After intermission, Nelsons led the orchestra in two popular 20th century French masterpieces. What can you say about “La Mer” other than no one has captured in musical terms the elemental sound of the ocean in all its many moods better than Debussy did? Divided into three movements, the work can be called a tone poem, a symphony or as Debussy modestly called it, “Three Symphonic Sketches.”

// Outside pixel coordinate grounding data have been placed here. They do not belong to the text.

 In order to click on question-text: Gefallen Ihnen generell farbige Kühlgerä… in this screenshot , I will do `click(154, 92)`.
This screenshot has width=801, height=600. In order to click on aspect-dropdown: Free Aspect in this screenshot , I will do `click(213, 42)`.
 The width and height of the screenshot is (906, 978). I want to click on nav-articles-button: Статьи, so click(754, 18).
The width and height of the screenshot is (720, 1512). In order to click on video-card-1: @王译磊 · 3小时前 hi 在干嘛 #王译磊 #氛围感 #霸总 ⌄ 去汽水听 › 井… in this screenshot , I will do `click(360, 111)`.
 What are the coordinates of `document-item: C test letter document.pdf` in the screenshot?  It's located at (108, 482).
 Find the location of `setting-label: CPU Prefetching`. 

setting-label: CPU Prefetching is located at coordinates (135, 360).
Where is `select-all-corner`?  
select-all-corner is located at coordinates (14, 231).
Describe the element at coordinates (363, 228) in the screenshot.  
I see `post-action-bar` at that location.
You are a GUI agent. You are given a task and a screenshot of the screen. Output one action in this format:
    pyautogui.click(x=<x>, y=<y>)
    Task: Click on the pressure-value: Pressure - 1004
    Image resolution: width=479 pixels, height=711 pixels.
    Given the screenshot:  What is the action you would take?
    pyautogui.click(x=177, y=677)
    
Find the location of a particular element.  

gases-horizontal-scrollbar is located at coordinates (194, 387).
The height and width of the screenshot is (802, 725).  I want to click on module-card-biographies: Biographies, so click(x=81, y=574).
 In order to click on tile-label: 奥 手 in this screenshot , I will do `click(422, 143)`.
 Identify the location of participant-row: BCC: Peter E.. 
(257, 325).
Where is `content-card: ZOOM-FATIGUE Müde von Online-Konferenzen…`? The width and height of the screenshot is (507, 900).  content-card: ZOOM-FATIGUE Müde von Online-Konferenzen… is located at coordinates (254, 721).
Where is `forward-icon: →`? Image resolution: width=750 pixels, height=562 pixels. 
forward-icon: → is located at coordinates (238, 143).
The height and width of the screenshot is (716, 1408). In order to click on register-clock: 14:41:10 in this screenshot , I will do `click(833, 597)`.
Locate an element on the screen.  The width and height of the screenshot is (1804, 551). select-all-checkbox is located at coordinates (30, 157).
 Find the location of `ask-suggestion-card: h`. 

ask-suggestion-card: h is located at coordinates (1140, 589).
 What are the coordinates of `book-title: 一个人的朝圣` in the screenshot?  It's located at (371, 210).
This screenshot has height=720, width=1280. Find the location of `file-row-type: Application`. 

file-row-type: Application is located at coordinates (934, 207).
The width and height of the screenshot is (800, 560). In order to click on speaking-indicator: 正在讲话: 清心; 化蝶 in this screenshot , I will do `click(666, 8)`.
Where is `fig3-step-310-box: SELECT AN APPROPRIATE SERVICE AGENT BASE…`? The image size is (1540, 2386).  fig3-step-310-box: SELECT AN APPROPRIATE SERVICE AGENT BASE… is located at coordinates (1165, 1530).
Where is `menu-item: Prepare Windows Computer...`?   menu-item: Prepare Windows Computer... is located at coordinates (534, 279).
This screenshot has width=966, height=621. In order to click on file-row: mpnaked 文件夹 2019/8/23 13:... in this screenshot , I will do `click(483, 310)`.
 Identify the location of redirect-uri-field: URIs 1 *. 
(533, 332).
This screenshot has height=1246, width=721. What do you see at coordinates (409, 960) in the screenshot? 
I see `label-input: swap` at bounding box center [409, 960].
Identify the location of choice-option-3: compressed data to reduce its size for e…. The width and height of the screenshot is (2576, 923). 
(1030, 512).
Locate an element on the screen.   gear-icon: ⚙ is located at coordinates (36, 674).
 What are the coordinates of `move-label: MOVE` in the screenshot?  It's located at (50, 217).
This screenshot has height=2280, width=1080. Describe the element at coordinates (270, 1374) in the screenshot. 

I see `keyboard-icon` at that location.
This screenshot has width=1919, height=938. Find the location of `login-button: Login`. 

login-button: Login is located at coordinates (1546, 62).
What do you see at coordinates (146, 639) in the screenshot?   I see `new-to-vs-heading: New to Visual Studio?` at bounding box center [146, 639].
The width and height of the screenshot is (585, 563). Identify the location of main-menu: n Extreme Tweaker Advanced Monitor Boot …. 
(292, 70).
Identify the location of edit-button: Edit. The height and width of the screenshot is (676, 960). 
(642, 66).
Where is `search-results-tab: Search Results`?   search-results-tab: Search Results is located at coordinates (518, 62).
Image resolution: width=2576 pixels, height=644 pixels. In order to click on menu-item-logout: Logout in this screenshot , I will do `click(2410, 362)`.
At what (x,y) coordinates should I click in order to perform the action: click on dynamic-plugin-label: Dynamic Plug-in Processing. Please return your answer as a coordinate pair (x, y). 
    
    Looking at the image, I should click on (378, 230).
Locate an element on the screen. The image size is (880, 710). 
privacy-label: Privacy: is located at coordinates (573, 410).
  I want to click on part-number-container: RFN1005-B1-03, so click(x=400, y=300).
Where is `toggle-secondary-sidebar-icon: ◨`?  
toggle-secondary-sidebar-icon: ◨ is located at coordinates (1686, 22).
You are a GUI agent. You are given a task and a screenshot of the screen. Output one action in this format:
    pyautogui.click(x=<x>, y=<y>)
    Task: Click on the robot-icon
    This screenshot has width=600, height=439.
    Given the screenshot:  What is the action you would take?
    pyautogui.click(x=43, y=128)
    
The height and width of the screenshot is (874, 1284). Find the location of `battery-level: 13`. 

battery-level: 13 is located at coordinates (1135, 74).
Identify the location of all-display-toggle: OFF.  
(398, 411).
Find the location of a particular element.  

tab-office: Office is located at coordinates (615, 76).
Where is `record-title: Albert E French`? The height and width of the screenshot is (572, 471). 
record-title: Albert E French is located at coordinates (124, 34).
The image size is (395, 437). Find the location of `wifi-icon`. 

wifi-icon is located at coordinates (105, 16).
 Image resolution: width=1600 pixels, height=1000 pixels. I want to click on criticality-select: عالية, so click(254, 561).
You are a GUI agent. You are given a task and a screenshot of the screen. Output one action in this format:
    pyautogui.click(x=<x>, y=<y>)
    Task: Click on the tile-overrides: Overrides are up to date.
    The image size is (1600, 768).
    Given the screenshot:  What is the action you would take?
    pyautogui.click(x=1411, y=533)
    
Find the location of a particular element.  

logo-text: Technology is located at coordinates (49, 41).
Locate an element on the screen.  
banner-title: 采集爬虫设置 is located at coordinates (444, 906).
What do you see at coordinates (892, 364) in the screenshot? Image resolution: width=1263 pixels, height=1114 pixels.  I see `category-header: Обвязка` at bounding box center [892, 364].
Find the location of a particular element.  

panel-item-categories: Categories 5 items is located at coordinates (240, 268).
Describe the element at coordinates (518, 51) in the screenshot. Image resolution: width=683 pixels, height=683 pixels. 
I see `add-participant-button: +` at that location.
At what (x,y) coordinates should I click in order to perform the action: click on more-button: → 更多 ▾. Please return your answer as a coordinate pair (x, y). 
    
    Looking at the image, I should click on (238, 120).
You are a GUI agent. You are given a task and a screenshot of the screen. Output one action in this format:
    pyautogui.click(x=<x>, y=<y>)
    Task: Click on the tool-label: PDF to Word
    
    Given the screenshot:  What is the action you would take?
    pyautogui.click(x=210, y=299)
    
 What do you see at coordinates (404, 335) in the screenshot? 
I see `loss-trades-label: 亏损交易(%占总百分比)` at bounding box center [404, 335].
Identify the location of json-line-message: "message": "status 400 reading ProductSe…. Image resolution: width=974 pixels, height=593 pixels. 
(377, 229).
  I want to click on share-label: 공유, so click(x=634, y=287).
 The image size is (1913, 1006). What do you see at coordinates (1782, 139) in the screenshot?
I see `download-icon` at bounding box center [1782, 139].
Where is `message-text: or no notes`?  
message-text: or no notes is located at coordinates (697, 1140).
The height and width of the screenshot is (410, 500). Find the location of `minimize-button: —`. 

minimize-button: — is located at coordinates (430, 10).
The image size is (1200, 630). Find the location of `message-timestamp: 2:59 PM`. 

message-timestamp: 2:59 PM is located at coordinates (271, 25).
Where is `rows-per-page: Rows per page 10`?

But what does it matter what term you use to describe it? Those of us who live near the ocean can see the waves breaking over the rocks, smell the salt air and hear the barking of sea gulls as they drop their shellfish on the rocks below in Debussy’s Impressionistic score. (The BSO should have been selling fried clams and lobster rolls during intermission.) The program note quotes the critic for the Boston American who wrote at its 1907 premiere, “one can see and hear the ocean better at Nahant or Marblehead Neck.” What he failed to understand is that the sea-washed rocks at Nahant and Marblehead are the real thing and that “La Mer” is a representation, which also functions as an abstract musical composition. Debussy titles his movements evocatively, but you don’t have to pay any attention to a suggested scenario: “La Mer” is the essence of the ocean in its manifold moods.
“La Mer” is so deeply steeped in its institutional DNA that the BSO could probably play it without a conductor. Nelsons didn’t seem to have any original ideas about it he wanted to try out, which may be just as well. But he served as a good traffic cop, keeping the parts clear and differentiated, preventing the piece from turning to mush, which is a danger in this music, and he brought it to a glowing, radiant conclusion.
Ravel’s “La Valse” is a back-handed compliment to the Viennese waltz. Although conceived before World War I, it was composed after the war, in which Ravel fought and lost many friends. What might have been celebratory was now something else, a deconstructed waltz that suggests a culture pulling apart and falling to pieces. Although Ravel maintained the waltz rhythm throughout, the composition increasingly becomes a demented waltz maybe only a Zelda Fitzgerald in the South of France would be able to dance. The BSO played it in full panic-mode, ending its season on a frenzied note.
The night ended not with music but with a ritual farewell. Three members of the organization, two violists, Robert Barnes and Kazuko Matsusaka, and the orchestra’s assistant librarian, John Perkel, were retiring. They were sent off with an ovation that is usually reserved for superstars. The audience’s fervor demonstrated how much it loves its orchestra.
The BSO has announced its 2016/17 season, and, yes, Kristine Opolais will sing again at the final concert, this time the vocal part of Mahler’s Symphony No. 4. In terms of opera, the orchestra will play two complete works, Bartok’s “Bluebeard’s Castle,” led by Charles Dutoit in late October; and – a really big deal – Strauss’s “Der Rosenkavalier” for two performances on Sept. 29 and Oct. 1. Led by Maestro Nelsons, it will feature Renee Fleming, Erin Morley, Susan Graham and Franz Hawlata, big league singers. There will be more vocal music, including Brahms’s “A German Requiem,” Bach’s “Mass in B minor” and Mozart’s “Requiem.” For the full schedule, visit the BSO’s website at bso.org.